Our study examines the impact of trust on the information asymmetry market and provides new empirical evidence on trust premium in the Chinese second-hand housing market. The backwardness of formal institutions increases the transaction costs and hinders the housing transactions in China. Trust, as an informal institution, compensates for the absence of a social credit system in China. Either trust or a social credit system is beneficial to promote the circulation of the housing market and reduce the transaction risk of traders. The study provides a theoretical foundation for the construction of a social credit system through identifying the mechanisms by which trust affects microeconomic behavior. Governments can reduce transaction friction and transaction costs by establishing an appropriate formal institution, such as a personal credit database.

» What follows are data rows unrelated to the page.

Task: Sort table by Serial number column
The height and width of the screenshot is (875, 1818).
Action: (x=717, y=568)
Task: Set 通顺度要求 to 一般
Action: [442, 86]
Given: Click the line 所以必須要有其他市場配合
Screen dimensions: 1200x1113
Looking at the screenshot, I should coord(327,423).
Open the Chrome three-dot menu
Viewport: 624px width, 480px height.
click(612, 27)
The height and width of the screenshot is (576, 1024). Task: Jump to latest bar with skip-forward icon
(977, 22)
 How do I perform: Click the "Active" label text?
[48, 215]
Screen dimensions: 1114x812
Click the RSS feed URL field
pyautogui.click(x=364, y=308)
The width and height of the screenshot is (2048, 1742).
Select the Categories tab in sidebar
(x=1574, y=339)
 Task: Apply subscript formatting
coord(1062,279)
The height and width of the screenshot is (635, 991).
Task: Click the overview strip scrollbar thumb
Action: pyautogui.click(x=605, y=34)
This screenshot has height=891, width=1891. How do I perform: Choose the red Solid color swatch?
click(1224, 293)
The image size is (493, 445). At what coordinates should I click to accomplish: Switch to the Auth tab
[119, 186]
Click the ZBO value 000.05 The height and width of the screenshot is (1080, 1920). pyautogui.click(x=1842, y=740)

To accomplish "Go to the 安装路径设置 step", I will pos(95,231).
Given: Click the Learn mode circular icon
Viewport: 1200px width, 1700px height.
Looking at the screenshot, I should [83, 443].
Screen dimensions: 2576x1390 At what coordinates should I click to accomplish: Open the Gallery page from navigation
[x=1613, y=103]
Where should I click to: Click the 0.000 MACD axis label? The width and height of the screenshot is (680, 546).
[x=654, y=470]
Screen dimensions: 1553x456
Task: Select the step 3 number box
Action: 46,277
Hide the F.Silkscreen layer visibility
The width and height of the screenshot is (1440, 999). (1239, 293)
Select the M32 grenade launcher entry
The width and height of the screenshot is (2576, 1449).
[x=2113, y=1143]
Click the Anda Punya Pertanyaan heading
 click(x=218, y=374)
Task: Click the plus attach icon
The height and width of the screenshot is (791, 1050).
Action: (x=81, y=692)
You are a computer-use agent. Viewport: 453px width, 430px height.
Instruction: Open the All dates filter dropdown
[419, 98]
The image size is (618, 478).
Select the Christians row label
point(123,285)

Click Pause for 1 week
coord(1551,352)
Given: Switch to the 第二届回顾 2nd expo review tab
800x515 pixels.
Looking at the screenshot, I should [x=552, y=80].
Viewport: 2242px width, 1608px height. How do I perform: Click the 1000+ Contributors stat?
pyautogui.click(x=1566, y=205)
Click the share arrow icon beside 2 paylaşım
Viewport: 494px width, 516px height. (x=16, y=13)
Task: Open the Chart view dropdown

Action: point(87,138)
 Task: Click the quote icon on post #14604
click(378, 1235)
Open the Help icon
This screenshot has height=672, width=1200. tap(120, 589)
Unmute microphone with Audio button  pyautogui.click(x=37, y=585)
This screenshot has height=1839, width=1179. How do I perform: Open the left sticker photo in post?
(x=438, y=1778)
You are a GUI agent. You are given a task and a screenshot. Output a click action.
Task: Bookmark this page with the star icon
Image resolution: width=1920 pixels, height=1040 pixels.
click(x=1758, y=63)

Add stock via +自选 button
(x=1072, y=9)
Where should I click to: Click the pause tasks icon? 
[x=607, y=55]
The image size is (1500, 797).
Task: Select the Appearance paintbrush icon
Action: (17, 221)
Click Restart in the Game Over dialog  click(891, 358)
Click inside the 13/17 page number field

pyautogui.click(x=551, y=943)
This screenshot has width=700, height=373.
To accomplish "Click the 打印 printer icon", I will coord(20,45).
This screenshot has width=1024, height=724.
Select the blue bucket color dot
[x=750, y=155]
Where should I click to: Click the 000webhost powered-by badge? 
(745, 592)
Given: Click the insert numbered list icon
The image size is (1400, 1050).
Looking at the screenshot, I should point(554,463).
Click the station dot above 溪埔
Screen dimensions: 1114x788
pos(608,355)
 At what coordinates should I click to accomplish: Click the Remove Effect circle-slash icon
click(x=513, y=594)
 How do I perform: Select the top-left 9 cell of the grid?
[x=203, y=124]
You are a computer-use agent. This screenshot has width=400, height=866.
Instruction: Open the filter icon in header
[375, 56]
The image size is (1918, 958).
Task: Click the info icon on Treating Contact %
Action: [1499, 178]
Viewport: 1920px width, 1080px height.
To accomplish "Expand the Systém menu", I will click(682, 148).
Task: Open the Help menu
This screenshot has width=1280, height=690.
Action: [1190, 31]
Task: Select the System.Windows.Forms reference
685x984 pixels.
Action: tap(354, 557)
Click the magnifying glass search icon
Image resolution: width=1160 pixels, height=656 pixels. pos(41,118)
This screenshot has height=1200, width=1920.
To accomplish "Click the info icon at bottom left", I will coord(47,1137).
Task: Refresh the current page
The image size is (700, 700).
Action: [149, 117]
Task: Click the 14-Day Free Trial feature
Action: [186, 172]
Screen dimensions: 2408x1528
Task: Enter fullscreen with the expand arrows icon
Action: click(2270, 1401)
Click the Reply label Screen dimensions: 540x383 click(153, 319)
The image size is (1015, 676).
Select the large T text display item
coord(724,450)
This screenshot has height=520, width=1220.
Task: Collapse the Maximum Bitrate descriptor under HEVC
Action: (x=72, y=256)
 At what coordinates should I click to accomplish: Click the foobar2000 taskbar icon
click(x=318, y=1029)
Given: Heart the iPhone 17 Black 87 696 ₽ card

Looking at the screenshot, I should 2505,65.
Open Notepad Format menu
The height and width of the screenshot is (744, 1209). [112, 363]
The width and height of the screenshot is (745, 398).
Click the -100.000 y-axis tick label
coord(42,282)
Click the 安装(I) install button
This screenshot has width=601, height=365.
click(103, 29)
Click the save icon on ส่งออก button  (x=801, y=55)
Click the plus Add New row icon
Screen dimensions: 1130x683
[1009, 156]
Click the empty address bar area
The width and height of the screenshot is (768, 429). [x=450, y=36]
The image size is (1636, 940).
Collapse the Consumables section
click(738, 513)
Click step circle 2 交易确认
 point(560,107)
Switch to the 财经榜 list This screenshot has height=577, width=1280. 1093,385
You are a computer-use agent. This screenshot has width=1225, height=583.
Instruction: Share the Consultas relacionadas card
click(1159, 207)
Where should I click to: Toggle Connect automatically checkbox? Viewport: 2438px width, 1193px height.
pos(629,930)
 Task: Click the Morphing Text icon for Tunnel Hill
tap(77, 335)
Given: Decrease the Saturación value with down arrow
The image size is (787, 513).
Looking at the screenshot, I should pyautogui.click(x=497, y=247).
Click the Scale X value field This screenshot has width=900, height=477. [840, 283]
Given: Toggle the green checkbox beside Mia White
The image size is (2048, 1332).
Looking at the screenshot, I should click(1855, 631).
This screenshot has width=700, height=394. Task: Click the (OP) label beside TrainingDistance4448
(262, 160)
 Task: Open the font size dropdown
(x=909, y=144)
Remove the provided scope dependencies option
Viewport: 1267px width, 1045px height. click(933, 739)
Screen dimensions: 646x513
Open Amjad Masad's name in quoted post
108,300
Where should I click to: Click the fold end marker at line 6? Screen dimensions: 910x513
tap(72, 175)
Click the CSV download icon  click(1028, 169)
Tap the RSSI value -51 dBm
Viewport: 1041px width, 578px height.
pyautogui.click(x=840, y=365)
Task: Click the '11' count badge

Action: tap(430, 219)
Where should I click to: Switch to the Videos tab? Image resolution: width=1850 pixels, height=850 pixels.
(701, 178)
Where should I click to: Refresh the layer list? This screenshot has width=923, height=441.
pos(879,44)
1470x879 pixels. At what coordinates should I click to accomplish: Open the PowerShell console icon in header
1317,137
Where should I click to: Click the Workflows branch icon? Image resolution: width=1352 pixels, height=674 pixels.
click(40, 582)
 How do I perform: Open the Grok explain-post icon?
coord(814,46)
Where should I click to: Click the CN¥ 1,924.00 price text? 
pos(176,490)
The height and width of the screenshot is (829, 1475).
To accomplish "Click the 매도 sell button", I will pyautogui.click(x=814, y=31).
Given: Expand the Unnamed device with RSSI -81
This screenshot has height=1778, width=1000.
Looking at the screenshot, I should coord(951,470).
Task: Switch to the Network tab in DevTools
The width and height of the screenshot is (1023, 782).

There are still some works to be completed in the future, considering some limitations of this study. On one hand, we employ the negotiate rate as the proxy variable of trust premium to detect the effect of trust on housing transactions. However, this is still a highly controversial and inconclusive issue that how to accurately measure the level of trust. Trust is an extremely subjective concept, and different people may have standards of trust. Even for the same scoring criteria on trust, people may have different interpretations of the same score since some people are more likely to trust others. Therefore, it would be a huge step forward to have a sufficiently objective proxy variable to measure the degree of trust in the future. On the other hand, the sample used in this study has unavoidable limitations in some aspects. For instance, due to the business confidentiality of the real second-hand housing transaction data, our available data is limited to 17 cities and lacks a broader national sample. Additionally, the trust data from the CESS2000 survey has been out of data to some extent, afterwards there is no question about trust in this series of surveys. Therefore, it would be another great improvement to have more updated and broader range of data.